Although at the time of Shakespeare, women were thought of as lesser beings, he still manages to portray them as strong, and influential people in his play Macbeth. The orthodox view of females when Shakespeare wrote the play is that they were homemakers, looked after their children, they were quiet, weak and unintelligent, and the only reason they existed is to have male children. Males however were the warriors and the money earners. They were expected to, in Malcolm’s words “settle things like men”, which meant to duel against there enemies. The men were always expected to be the dominant partner in a relationship. Shakespeare manages to defy conventions with some of his characters in this play.

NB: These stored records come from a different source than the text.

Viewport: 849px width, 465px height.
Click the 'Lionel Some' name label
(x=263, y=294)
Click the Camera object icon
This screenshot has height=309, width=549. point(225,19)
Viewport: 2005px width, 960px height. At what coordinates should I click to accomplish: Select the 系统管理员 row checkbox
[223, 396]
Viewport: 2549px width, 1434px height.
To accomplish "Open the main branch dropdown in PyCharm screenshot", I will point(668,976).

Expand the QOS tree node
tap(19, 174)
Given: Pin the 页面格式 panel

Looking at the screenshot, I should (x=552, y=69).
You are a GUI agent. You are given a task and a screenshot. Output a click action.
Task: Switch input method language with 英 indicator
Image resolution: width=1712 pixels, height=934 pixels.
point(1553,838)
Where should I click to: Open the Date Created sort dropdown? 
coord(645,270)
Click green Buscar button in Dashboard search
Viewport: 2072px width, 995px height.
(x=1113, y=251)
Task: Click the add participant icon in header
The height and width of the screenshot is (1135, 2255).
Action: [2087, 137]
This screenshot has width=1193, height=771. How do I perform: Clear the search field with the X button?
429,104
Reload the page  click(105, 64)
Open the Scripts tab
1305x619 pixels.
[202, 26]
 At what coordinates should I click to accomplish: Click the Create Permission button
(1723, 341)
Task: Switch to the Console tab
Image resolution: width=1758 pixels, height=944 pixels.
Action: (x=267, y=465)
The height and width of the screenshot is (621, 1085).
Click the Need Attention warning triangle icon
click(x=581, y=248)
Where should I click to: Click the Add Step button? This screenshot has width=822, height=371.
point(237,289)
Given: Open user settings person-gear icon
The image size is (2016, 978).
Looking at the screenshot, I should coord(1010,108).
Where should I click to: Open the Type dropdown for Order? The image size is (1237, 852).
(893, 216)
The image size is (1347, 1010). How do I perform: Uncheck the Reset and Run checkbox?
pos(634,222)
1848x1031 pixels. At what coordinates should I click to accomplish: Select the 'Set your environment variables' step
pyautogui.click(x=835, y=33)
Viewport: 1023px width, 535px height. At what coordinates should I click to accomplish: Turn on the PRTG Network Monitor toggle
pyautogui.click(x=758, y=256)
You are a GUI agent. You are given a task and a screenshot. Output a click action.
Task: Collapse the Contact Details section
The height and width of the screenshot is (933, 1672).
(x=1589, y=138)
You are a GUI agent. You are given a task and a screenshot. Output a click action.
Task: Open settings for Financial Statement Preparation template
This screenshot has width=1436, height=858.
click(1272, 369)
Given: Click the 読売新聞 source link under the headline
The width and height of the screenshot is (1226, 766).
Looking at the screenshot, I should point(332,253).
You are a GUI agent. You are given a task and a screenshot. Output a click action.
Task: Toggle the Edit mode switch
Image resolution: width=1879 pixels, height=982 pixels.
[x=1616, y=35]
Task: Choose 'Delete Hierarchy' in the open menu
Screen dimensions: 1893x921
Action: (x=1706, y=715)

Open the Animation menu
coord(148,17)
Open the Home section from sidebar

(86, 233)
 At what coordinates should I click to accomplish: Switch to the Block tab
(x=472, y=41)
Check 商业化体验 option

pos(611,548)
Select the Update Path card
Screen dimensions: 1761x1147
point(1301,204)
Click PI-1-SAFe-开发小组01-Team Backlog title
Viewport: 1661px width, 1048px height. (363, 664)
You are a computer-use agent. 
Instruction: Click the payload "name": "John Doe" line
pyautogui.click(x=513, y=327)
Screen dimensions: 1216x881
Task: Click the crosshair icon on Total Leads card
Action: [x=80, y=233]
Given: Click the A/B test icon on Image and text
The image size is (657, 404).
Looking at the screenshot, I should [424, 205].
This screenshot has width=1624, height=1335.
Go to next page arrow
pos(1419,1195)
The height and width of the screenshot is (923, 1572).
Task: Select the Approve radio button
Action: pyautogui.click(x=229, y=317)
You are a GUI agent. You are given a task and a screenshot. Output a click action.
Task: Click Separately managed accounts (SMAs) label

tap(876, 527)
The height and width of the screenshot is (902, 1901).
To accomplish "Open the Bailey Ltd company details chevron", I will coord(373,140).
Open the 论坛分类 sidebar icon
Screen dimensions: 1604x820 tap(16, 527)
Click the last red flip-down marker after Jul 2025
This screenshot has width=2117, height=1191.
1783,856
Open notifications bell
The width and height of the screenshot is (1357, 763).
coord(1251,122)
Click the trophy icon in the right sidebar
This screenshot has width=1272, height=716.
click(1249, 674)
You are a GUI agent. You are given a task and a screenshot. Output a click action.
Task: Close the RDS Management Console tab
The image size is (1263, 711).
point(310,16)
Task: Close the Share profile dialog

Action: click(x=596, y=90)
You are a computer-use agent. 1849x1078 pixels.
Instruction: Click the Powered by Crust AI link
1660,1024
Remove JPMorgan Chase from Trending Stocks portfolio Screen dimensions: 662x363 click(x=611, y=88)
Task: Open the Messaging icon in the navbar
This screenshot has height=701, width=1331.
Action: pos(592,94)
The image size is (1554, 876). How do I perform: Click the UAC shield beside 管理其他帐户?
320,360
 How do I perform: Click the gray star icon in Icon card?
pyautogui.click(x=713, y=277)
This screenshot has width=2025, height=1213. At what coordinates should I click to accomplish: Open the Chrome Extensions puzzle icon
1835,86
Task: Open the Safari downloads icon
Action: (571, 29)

    Lady Macbeth is a very strange character, and often changes from masculine to feminine whenever it suits her. An example of this is Lady Macbeths attempts to lose her womanliness once and for all when she calls on the spirits to “unsex” her in Act 1 scene 5. She does this because she sees being a woman as a category that defines and limits human beings as such. She tells the spirits to “Make thick my blood, stop up the access and passage to remorse”. She wants all of her femininity to be taken away. She wants to feel no pity flowing through her veins, and she wants to feel no compassion, so that nothing will stop her carrying out the murder of the king. Lady Macbeth also says that the spirits must “Take my (breast) milk for gaul” which is symbolising swapping femininity for bitterness (the theme of the whole speech). This seems to work, as Lady Macbeth seems to be the force behind Macbeths murdering campaign to start with. The only slight compassion that she shows is when she says “Had [Duncan] not resembled my father, then I had done’t” in Act 2 scene 2. In Act 1 scene 7, she discovers that Macbeth has changed his mind about the murder of Duncan, and says, “We shall proceed no further in this business”.  Lady Macbeth ignores this and says, “From this time, such I account thy love. Art thou afraid to be the same in thine own act and valour, As thou art desire”. This firstly asks Macbeth if he loves her, and says if he did love her, then he would kill Duncan. Secondly, Lady Macbeth is calling him a coward, and she says that Macbeth is scared to do what he needs to, to get what he wants. Cowardice was definitely not linked with masculinity in Shakespeare’s times, because it was the men that always went out to battle, so that they could protect their country and family. An example of this link is in Act 1 Scene 2 when the wounded captain is telling the king about his great victory. King Duncan says “O valiant cousin! Worthy gentleman!” Telling the sergeant that he is a worthy gentleman because he fought well in the battle shows the definition of manliness at the time. Calling a brave warrior like Macbeth cowardly would almost tempt him to do the deed, to prove his manliness. The final thing this statement does is show that Lady Macbeth is not the weaker partner in the relationship. She shows this by ignoring Macbeth’s first statement saying that he is not going to murder Duncan.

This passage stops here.